The Act defines “whistleblower” as “any individual who provides … information relating to a violation of the securities laws to the Commission, in a manner established by rule or regulation, by the Commission.” (Emphasis added.)  And retaliation against “whistleblowers” is prohibited by the Act. However, the Act also prohibits retaliation against those making disclosures that are protected by the Sarbanes-Oxley Act, which provides protection for internal reports.  The Securities and Exchange Commission (SEC) has taken the position (in its regulations and interpretive rules) that although “whistleblower” is defined in the Act as an individual who provides information to the Commission, this other provision of the anti-retaliation section protects individuals who make an internal report to their employer.

In 2013, the 5th Circuit (Texas, Louisiana and Mississippi) rejected the SEC’s position, and ruled that the plain language of the Act requires a covered “whistleblower” – an individual who provides information relating to a violation of the securities laws to the Commission. Thus, under the 5th Circuit’s holding an employee can’t base a retaliation claim on an internal report.

In this case, the 2nd Circuit disagreed with the 5th Circuit, giving deference to the SEC’s interpretation of the Act. According to the 2nd Circuit, employees do not need to report the alleged violations of securities laws to the SEC to be protected from retaliation under the Act.

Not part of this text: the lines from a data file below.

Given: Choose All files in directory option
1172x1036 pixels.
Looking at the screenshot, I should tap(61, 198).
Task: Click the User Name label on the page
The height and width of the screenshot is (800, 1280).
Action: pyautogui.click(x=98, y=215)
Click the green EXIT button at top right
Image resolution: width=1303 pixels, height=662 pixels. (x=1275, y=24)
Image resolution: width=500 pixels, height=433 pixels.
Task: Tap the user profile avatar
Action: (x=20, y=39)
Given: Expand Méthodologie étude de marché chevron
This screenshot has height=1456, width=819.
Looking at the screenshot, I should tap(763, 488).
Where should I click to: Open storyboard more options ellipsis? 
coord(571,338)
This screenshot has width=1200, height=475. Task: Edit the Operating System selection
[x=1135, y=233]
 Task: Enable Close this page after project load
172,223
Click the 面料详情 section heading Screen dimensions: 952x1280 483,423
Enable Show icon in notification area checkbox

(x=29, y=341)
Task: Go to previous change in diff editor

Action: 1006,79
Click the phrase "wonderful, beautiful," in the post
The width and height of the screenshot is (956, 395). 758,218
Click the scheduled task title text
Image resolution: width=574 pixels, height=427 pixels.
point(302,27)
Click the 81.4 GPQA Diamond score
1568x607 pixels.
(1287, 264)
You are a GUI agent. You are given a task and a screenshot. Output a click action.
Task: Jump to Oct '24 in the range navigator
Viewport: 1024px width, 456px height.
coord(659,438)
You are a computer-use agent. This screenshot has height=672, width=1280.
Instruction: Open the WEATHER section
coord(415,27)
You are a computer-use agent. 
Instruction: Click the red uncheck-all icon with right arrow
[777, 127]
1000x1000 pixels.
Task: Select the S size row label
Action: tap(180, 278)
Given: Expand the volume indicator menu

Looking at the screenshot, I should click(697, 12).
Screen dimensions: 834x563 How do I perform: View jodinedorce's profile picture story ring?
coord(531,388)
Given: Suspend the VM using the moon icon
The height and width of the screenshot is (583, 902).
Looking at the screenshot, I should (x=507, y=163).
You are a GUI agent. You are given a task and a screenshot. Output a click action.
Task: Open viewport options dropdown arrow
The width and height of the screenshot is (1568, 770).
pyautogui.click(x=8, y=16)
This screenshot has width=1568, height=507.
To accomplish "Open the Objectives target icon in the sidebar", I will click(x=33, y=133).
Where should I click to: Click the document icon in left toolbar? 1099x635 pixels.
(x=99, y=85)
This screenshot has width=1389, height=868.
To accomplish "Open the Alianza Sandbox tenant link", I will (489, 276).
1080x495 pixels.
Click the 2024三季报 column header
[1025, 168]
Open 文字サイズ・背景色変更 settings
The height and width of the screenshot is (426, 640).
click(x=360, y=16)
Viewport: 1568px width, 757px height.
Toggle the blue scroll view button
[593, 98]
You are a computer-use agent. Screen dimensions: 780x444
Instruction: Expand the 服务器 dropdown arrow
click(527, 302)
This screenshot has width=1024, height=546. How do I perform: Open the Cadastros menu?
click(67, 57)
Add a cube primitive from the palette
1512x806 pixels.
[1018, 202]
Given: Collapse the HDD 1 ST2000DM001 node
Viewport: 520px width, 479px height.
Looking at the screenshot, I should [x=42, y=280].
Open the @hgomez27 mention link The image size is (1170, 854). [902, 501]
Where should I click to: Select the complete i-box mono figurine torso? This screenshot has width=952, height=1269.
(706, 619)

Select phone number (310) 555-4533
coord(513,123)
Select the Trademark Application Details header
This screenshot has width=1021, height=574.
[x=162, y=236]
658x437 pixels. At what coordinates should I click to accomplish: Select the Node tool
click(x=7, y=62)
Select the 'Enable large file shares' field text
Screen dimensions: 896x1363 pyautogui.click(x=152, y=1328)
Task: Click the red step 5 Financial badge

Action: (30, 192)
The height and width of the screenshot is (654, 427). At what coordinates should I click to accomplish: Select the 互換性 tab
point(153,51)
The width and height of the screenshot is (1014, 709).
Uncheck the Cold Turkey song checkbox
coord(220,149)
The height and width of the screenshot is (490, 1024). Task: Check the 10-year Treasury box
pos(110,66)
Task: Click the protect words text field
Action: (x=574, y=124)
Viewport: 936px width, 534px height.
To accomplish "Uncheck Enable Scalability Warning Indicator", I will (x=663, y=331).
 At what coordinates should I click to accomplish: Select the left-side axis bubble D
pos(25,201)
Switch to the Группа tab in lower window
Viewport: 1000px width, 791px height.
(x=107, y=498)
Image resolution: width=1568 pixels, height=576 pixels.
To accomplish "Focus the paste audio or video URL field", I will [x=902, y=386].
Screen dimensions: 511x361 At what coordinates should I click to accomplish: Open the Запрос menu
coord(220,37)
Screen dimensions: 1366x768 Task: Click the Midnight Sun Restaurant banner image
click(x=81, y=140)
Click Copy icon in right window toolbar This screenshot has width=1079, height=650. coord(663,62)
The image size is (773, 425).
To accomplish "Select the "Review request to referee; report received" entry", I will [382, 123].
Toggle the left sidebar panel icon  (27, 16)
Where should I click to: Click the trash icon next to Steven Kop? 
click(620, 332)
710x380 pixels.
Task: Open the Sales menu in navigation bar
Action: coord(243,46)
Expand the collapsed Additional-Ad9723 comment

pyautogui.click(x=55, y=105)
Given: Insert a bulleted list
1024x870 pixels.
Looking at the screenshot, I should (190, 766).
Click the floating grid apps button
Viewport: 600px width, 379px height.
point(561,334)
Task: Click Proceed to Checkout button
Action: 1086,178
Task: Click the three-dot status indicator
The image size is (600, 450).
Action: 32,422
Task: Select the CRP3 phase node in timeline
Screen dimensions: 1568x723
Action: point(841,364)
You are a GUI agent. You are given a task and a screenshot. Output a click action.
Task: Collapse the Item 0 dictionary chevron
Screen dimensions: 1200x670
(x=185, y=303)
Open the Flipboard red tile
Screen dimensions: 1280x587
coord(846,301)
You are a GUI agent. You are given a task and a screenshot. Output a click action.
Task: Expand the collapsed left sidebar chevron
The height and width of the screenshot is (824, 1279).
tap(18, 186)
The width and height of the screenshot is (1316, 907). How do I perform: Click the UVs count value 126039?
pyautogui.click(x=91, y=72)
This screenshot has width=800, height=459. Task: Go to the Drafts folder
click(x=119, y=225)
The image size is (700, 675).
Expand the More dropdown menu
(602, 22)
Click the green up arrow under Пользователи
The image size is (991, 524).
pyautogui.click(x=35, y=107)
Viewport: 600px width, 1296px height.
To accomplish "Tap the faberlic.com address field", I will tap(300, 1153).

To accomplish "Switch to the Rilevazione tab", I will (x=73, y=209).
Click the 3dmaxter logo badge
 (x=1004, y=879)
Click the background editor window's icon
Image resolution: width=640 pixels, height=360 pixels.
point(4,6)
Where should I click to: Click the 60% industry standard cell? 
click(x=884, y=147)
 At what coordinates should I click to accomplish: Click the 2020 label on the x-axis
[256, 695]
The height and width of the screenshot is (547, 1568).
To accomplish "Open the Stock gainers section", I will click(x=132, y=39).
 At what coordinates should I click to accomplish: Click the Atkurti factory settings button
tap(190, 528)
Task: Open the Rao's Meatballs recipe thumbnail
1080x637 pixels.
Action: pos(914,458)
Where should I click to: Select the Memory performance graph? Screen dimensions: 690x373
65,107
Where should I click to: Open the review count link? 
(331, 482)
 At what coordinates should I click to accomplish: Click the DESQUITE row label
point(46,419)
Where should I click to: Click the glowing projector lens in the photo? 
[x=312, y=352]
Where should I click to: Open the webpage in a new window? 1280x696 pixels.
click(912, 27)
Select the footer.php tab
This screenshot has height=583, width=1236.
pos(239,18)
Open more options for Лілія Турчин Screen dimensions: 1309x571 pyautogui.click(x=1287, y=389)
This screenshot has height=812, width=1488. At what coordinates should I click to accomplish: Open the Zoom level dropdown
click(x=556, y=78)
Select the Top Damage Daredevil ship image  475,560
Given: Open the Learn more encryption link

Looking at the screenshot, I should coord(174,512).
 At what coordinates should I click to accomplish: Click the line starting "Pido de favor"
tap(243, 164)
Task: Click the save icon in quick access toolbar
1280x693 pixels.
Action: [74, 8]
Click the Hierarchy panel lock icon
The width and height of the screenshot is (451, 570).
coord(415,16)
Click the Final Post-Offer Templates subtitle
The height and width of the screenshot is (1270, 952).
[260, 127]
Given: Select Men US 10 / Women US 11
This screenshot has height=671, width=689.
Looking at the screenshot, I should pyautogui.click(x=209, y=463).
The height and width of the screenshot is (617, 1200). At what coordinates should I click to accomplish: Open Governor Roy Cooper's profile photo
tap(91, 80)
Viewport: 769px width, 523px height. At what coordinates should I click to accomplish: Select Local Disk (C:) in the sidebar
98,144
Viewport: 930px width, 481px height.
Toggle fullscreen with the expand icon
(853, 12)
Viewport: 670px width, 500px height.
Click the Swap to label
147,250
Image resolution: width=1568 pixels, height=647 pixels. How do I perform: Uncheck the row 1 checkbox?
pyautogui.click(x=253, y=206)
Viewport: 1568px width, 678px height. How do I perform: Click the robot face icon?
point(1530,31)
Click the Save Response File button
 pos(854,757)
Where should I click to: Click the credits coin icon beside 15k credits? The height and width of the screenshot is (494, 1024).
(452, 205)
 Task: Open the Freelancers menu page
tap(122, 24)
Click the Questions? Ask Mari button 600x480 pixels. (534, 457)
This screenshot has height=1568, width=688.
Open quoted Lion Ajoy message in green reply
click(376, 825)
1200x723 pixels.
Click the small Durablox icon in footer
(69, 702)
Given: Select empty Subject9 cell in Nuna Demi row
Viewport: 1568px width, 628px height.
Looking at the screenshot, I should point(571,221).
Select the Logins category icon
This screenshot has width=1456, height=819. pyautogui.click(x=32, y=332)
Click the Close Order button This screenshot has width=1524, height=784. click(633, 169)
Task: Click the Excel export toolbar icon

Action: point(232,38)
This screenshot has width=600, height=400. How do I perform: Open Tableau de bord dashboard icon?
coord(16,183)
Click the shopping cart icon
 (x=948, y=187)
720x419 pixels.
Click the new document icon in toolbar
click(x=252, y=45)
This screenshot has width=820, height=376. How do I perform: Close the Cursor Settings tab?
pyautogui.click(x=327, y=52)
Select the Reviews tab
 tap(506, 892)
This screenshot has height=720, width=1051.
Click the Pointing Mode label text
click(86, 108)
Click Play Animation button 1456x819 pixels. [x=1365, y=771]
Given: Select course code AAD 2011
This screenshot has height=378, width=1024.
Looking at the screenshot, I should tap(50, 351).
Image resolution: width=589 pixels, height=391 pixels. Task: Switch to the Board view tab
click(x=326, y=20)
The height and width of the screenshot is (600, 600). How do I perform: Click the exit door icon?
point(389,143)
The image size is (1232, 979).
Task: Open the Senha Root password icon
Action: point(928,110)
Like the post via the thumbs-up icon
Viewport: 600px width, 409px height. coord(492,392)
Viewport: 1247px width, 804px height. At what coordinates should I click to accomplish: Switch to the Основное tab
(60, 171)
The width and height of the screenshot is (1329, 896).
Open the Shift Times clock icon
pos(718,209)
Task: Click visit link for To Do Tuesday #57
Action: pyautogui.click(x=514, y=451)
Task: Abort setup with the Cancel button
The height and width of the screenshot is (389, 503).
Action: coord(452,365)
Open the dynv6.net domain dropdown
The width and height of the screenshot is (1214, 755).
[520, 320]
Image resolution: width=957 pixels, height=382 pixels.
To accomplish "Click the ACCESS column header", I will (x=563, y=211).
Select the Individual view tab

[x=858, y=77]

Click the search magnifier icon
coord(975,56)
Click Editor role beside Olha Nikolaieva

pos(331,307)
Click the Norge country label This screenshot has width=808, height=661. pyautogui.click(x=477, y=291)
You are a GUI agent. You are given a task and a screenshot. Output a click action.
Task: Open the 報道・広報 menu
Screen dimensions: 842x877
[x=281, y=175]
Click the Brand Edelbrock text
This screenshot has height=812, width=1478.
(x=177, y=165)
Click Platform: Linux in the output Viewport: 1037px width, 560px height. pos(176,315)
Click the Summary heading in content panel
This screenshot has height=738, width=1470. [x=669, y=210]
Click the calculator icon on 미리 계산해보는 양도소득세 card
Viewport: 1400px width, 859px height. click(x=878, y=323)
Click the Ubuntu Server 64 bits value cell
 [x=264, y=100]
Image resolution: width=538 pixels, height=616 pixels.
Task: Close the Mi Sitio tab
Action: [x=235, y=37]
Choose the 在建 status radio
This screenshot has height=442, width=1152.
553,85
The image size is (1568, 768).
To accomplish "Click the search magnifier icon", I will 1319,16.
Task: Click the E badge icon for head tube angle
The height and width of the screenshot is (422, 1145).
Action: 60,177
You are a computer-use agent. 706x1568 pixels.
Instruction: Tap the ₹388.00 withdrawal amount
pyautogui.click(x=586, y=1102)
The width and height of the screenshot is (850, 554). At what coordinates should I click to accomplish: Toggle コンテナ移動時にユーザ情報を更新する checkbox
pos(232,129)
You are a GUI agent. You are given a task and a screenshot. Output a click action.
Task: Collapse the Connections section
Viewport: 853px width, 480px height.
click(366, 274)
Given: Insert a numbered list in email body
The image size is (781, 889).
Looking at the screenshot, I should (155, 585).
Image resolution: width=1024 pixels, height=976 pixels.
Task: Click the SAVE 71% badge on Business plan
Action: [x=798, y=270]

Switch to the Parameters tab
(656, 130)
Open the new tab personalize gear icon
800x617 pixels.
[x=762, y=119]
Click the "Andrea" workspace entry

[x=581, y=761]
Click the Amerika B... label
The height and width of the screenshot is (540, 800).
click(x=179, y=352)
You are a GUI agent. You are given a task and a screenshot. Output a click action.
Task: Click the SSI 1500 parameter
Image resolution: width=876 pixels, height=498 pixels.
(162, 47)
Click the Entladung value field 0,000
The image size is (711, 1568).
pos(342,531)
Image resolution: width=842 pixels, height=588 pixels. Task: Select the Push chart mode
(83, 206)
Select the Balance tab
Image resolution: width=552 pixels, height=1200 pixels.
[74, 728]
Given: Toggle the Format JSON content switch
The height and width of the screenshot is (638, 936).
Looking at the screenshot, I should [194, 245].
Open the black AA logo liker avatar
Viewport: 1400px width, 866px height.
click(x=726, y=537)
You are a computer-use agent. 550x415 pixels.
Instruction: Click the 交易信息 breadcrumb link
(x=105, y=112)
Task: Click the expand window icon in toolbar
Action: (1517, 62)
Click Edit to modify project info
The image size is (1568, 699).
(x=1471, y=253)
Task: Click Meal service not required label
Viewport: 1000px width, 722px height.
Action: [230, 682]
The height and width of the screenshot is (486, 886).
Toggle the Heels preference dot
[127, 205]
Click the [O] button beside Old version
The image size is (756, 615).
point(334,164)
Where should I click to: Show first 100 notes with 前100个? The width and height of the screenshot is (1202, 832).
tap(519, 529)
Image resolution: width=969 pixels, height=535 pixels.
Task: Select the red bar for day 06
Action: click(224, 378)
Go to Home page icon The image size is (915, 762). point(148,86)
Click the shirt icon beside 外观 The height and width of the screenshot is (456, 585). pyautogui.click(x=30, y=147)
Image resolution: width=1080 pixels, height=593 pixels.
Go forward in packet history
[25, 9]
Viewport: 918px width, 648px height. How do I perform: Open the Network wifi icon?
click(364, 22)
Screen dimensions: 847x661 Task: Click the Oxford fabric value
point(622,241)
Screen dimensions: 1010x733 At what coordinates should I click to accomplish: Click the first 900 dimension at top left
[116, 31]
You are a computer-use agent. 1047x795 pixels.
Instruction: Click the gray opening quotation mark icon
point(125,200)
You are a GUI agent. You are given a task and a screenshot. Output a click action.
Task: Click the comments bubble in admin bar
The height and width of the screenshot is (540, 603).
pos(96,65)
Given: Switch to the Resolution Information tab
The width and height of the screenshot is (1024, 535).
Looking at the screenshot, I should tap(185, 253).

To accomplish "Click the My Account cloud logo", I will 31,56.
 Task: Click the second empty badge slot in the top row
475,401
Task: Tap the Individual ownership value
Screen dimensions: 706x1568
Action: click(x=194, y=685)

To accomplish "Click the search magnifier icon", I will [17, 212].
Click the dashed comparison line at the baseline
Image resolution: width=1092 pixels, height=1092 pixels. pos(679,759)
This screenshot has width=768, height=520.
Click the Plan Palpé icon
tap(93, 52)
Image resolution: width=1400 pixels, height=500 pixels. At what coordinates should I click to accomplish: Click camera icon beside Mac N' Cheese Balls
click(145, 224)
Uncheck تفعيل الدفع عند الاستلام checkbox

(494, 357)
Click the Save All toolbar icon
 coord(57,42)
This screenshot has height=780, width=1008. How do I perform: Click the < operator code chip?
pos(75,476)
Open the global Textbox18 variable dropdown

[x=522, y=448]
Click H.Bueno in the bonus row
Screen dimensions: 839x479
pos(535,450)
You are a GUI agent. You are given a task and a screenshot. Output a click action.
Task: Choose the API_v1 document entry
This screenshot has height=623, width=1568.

Given the circuit split, it is quite possible that the issue will find itself before the Supreme Court. Until then, and regardless of what state(s) you operate in, we recommend that you carefully consider any employment action that follows an internal or external complaint of any kind to determine whether the complaint may be considered “protected activity” and whether taking the employment action opens you to a retaliation claim.